The universal individual mandate has always been the weakest operational and theoretical aspect of the ACA, so much so that Chief Justice John Roberts had to come up with the crazy idea of reclassifying the entire thing as a tax just to keep it alive. It's a ruling most Americans and Roberts himself will regret for decades to come.

Our Constitutionally guaranteed freedom in this country isn't just a slogan. It means the freedom to succeed and the freedom to fail. The freedom to be smart, and the freedom to be stupid. And just because you can't fix stupid, it doesn't mean we should try to fix or amend freedom.

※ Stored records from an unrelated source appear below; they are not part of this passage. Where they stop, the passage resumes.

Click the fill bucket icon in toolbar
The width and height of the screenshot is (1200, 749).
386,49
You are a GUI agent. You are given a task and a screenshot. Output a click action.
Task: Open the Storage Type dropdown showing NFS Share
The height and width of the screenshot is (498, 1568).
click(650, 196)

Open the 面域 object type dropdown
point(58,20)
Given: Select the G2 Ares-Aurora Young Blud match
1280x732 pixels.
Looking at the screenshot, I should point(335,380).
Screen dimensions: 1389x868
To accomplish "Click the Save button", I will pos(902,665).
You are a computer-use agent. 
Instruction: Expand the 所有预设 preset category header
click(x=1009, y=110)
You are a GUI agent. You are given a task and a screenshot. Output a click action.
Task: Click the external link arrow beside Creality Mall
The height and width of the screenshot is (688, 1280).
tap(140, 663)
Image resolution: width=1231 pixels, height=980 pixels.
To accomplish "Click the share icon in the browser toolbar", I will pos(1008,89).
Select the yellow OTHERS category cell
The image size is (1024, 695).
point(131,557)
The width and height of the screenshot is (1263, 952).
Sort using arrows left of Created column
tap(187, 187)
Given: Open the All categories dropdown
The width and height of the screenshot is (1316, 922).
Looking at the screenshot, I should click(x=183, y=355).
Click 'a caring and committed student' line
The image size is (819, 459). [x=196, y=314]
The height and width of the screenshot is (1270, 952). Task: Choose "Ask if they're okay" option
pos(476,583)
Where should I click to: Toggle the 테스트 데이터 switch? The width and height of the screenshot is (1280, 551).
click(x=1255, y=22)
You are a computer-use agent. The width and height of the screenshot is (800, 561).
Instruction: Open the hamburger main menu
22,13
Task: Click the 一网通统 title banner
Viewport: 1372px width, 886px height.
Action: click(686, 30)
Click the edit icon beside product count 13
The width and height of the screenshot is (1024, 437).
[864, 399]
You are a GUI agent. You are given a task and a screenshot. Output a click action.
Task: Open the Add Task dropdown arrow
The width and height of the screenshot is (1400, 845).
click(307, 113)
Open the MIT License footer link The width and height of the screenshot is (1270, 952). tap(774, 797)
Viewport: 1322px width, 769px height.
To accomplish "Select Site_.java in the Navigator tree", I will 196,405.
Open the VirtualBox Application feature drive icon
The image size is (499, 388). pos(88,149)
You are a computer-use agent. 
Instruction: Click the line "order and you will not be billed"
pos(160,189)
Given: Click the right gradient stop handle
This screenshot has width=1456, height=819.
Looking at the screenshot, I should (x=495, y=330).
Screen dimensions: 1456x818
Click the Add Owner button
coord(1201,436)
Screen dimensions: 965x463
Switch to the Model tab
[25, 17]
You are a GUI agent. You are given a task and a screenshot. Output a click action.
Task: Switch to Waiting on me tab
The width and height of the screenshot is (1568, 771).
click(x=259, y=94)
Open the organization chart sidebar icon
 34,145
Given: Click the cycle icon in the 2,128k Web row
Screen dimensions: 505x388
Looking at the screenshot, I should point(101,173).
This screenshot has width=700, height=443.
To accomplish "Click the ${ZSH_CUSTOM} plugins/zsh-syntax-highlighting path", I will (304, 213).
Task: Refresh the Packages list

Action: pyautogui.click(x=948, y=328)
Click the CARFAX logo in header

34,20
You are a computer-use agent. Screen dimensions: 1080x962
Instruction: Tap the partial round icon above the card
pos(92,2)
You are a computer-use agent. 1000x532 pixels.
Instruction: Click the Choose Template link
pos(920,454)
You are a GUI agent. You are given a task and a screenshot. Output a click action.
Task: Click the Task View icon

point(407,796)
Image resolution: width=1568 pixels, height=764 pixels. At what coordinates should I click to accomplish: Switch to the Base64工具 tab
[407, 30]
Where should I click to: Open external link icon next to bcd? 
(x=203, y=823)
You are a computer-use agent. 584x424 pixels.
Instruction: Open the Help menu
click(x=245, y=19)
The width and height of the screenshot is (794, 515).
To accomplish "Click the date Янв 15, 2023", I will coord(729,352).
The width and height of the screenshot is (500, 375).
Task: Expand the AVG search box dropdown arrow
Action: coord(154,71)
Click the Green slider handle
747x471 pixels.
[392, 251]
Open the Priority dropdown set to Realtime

Unfortunately, that's just what Obamacare does by taking money from the responsible portion of society in an attempt to force feed responsibility to another. That's the thing about responsibility: It can't be imposed or transferred from one to another.

President Obama has unilaterally changed the rules of the ACA several times in the past 12 months. There will be more changes to come, including a possible long delay or outright abolition of the entire individual mandate. When — and if — that happens, don't pay attention to all the inevitable excuses that will address everything from blaming bad websites to anti-tea party conspiracy theories.

The real reason will be that the government can't fix stupid without killing freedom. And, as far to the left as America has drifted lately, we haven't quite gone off the deep end.